Example generation, Manual evaluation (and debuging), LLM-assisted evaluation & LangChain evaluation platform

# Setup

## Python

In [None]:
from langchain.evaluation.qa import QAEvalChain
import langchain
from langchain.evaluation.qa import QAGenerateChain
from langchain.vectorstores import DocArrayInMemorySearch
from langchain.indexes import VectorstoreIndexCreator
from langchain.document_loaders import CSVLoader
from langchain.chat_models import ChatOpenAI
from langchain.chains import RetrievalQA
import datetime
import os

from dotenv import load_dotenv, find_dotenv
_ = load_dotenv(find_dotenv())

# Q and A Application

## Load data

In [None]:
file = '../data/OutdoorClothingCatalog_1000.csv'
loader = CSVLoader(file_path=file)
data = loader.load()

- Vector store



In [None]:
index = VectorstoreIndexCreator(
    vectorstore_cls=DocArrayInMemorySearch
).from_loaders([loader])

## Retrieval QA chain

In [None]:
llm_model = "gpt-3.5-turbo"

llm = ChatOpenAI(temperature=0.0, model=llm_model)

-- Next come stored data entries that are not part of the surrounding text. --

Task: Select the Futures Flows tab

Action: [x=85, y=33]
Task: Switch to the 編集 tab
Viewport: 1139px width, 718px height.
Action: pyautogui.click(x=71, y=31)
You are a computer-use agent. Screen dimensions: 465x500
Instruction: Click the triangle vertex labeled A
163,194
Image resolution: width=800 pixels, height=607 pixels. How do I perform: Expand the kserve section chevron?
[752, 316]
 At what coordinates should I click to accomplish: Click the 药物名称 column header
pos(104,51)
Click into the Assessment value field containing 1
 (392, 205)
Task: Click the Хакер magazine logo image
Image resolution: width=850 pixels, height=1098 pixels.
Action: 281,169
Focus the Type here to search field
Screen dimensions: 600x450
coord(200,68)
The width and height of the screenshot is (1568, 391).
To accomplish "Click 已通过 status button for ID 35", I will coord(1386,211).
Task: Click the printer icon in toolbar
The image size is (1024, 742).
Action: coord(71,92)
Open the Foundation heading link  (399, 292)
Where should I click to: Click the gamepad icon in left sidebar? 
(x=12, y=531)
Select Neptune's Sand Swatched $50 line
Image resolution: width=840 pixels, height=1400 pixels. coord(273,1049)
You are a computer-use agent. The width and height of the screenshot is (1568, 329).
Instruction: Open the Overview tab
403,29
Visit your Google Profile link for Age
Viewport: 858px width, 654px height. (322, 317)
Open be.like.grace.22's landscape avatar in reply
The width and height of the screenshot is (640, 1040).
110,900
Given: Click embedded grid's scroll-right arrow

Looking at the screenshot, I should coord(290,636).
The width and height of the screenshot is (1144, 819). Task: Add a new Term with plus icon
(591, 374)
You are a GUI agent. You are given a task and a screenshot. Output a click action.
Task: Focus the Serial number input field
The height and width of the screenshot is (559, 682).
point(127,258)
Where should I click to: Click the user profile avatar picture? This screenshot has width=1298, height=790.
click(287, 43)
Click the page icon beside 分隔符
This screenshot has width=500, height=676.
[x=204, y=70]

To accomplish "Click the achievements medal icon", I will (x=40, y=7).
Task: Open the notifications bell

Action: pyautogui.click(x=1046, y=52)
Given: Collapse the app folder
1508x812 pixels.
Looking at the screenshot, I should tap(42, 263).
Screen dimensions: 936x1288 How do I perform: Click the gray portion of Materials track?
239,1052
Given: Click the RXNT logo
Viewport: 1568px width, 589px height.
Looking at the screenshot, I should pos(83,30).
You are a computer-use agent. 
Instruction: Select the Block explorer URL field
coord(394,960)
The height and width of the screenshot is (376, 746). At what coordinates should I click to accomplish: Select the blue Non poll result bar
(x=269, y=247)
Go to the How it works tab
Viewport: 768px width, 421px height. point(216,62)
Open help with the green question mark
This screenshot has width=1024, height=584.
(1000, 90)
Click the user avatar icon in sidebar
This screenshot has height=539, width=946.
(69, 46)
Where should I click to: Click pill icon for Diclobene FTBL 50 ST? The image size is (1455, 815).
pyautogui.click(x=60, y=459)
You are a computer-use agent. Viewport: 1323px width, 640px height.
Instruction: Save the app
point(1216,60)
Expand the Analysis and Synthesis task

qa = RetrievalQA.from_chain_type(
    llm=llm,
    chain_type="stuff",
    retriever=index.vectorstore.as_retriever(),
    verbose=True,
    chain_type_kwargs={
        "document_separator": "<<<<>>>>>"
    }
)

# Test Datapoints Manually

- We use our data and come up with relevant questions

## Datapoint 1 {.smaller}

In [None]:
data[10]

- `Output`: Document(page_content=": 10\nname: Cozy Comfort Pullover Set, Stripe\ndescription: Perfect for lounging, this striped knit set lives up to its name. We used ultrasoft fabric and an easy design that's as comfortable at bedtime as it is when we have to make a quick run out.\n\nSize & Fit\n- Pants are Favorite Fit: Sits lower on the waist.\n- Relaxed Fit: Our most generous fit sits farthest from the body.\n\nFabric & Care\n- In the softest blend of 63% polyester, 35% rayon and 2% spandex.\n\nAdditional Features\n- Relaxed fit top with raglan sleeves and rounded hem.\n- Pull-on pants have a wide elastic waistband and drawstring, side pockets and a modern slim leg.\n\nImported.", metadata={'source': '../data/OutdoorClothingCatalog_1000.csv', 'row': 10})

## Datapoint 2 {.smaller}

In [None]:
data[11]

- `Output`: Document(page_content=': 11\nname: Ultra-Lofty 850 Stretch Down Hooded Jacket\ndescription: This technical stretch down jacket from our DownTek collection is sure to keep you warm and comfortable with its full-stretch construction providing exceptional range of motion. With a slightly fitted style that falls at the hip and best with a midweight layer, this jacket is suitable for light activity up to 20° and moderate activity up to -30°. The soft and durable 100% polyester shell offers complete windproof protection and is insulated with warm, lofty goose down. Other features include welded baffles for a no-stitch construction and excellent stretch, an adjustable hood, an interior media port and mesh stash pocket and a hem drawcord. Machine wash and dry. Imported.', metadata={'source': '../data/OutdoorClothingCatalog_1000.csv', 'row': 11})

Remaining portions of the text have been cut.